Each line below from the "You are a GUI" line through the "Click the Format Painter brush icon" line, those two included, must be restated word for word; the pictures must not be.

» **AVAILABLE RECORDS**:
--------------------

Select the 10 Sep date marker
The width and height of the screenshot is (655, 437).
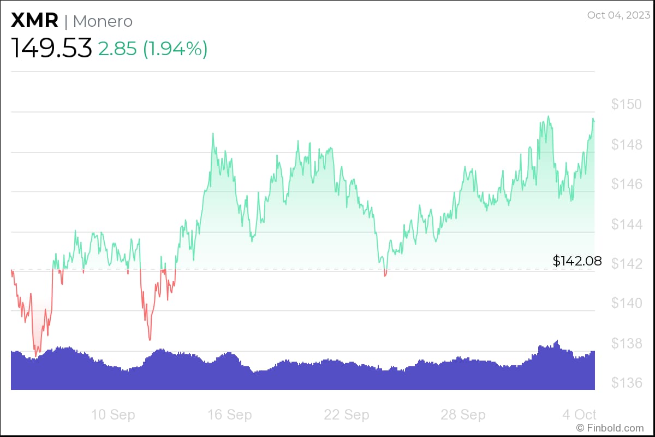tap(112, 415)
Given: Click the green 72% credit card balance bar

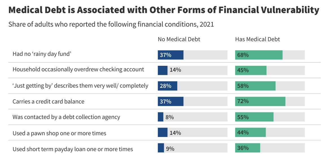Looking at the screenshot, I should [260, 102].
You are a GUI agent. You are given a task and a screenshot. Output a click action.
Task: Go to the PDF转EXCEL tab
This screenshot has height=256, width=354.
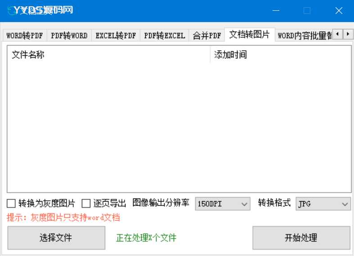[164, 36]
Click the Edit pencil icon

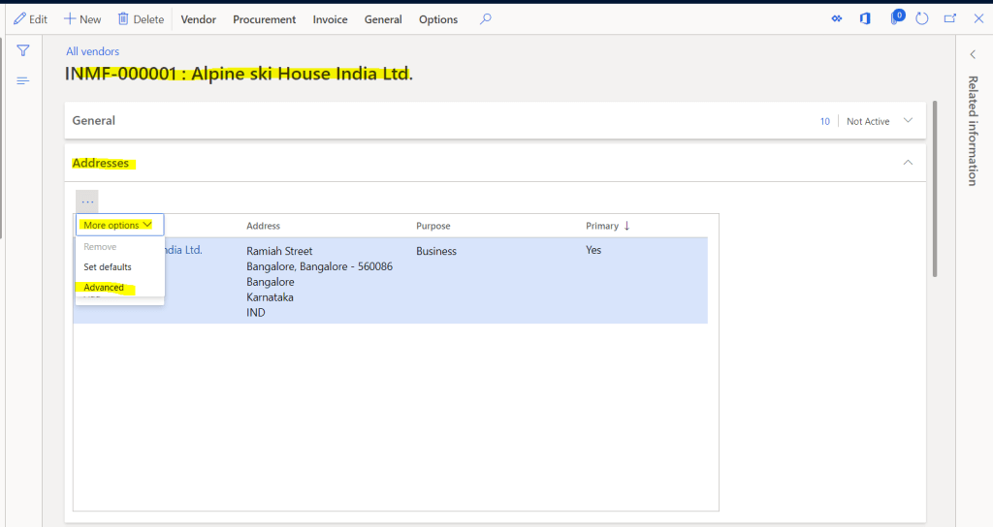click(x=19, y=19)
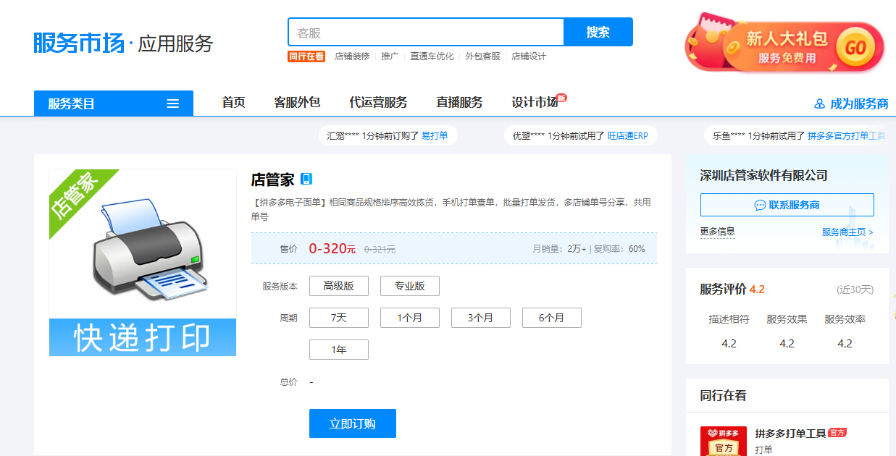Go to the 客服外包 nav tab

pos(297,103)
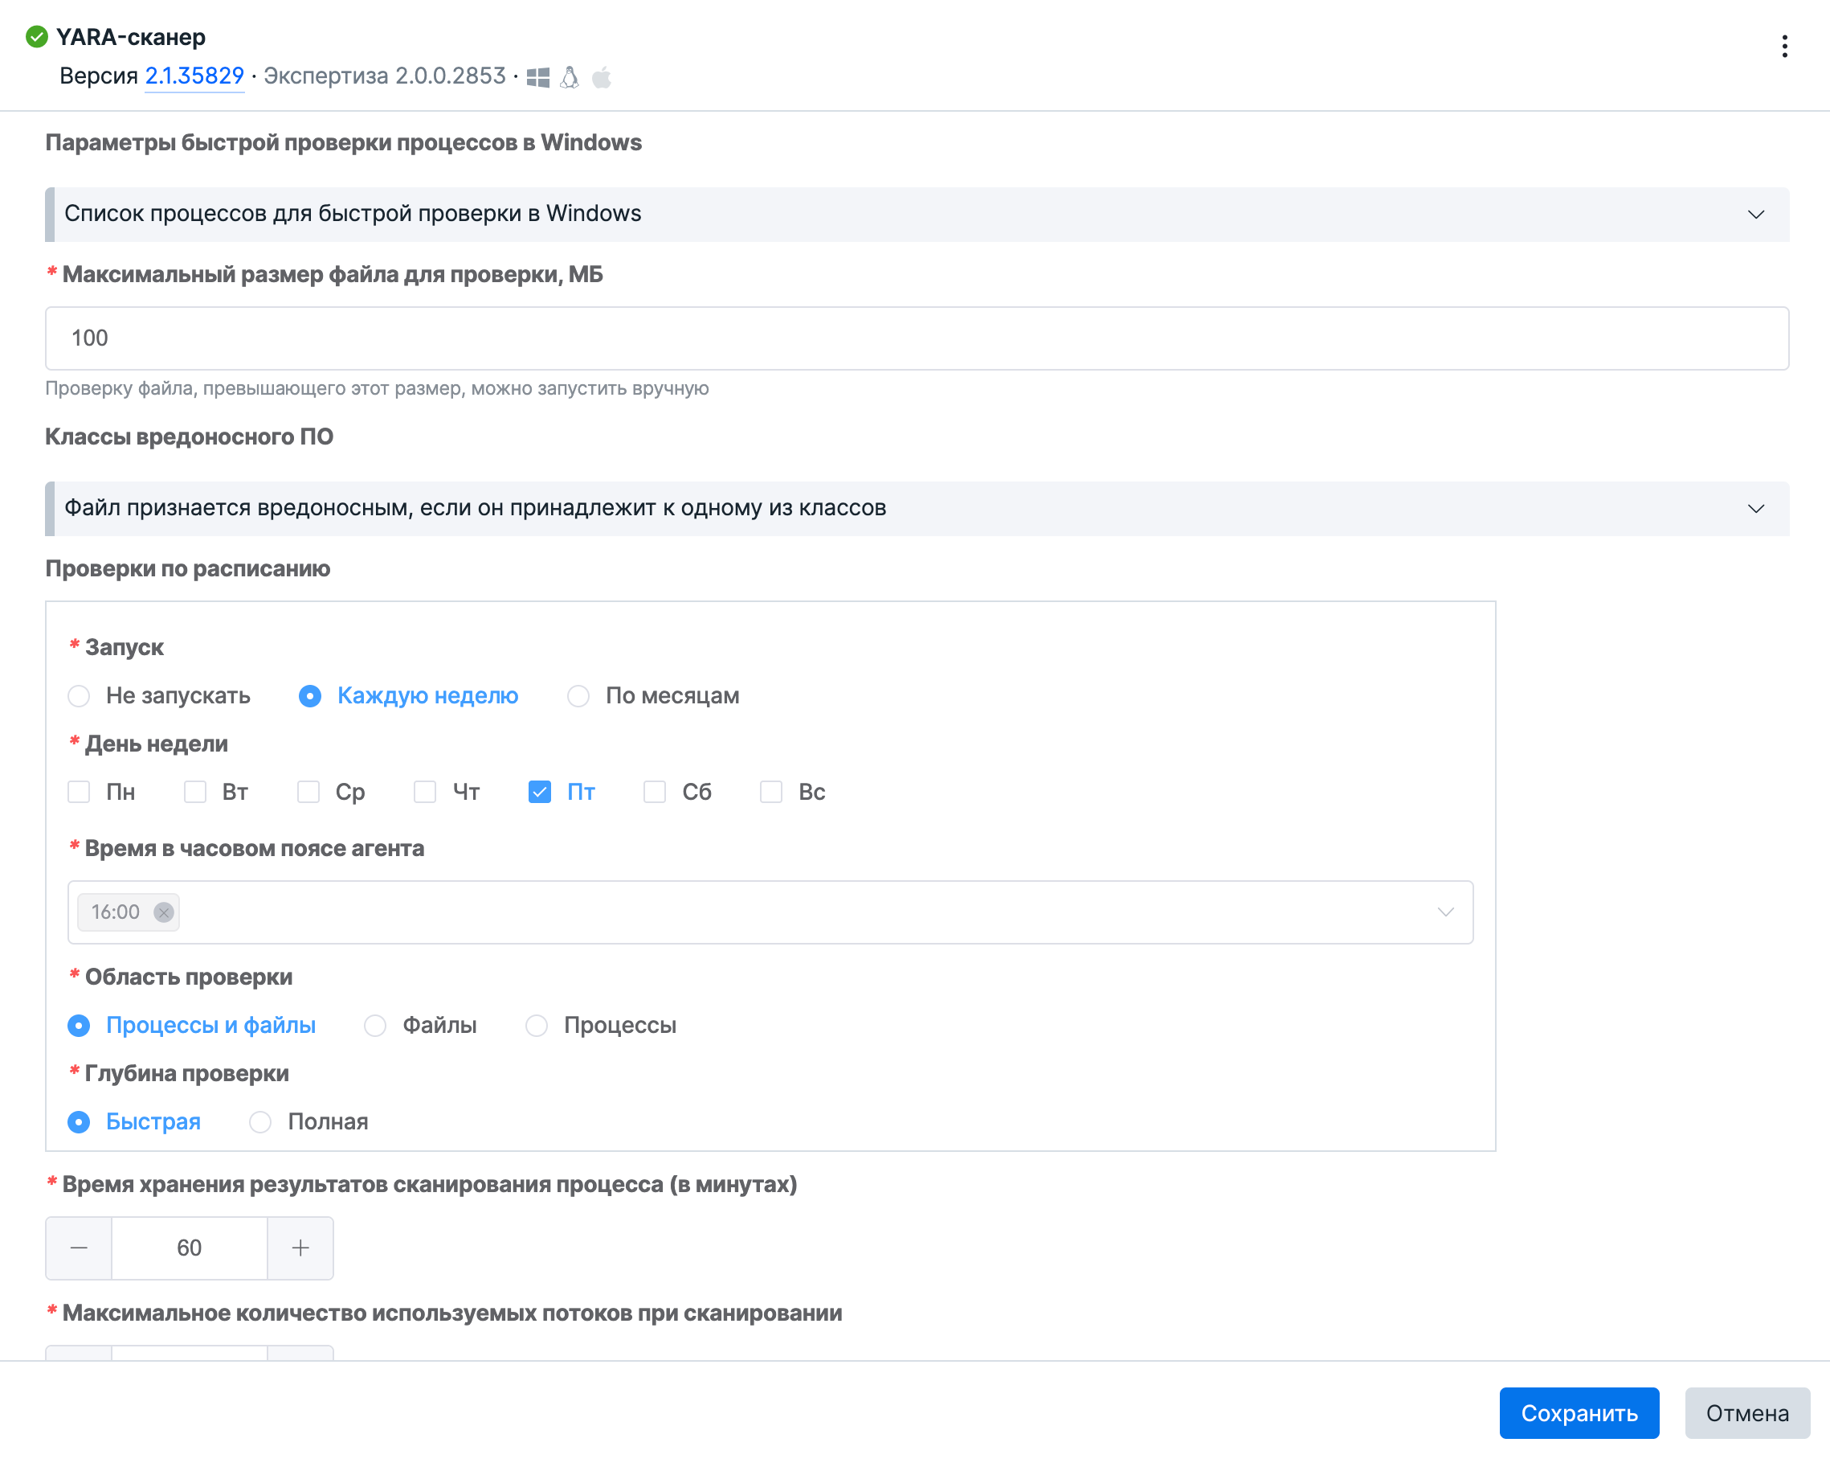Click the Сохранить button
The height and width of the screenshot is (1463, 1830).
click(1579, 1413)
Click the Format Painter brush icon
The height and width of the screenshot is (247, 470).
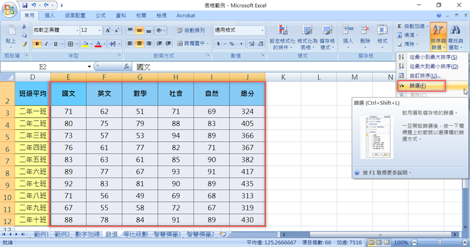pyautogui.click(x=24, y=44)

--------------------

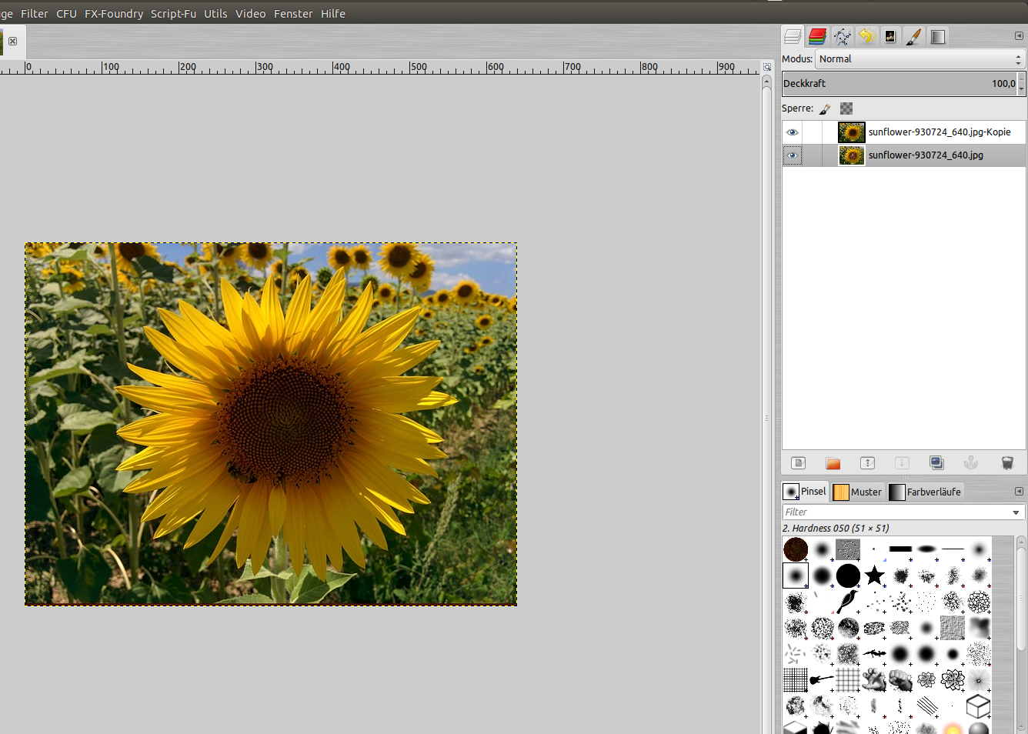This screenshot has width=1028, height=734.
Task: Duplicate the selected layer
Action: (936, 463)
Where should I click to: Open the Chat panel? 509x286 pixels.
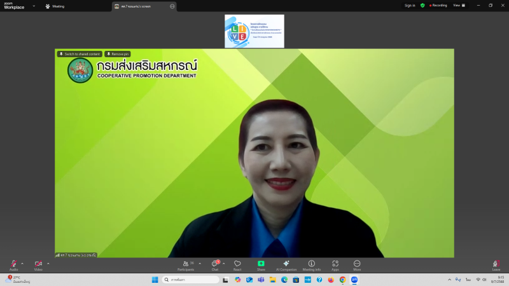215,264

--------------------

» **EXPECTED ANSWER**:
You are a GUI agent. You are given a task and a screenshot. Output a click action.
Task: Go to the PDF转EXCEL tab
This screenshot has height=256, width=354.
[164, 36]
Click the Edit pencil icon

click(x=19, y=19)
Go to the 客服外包 nav tab

pos(297,103)
Click the Сохранить button
The height and width of the screenshot is (1463, 1830).
click(1579, 1413)
Click the Format Painter brush icon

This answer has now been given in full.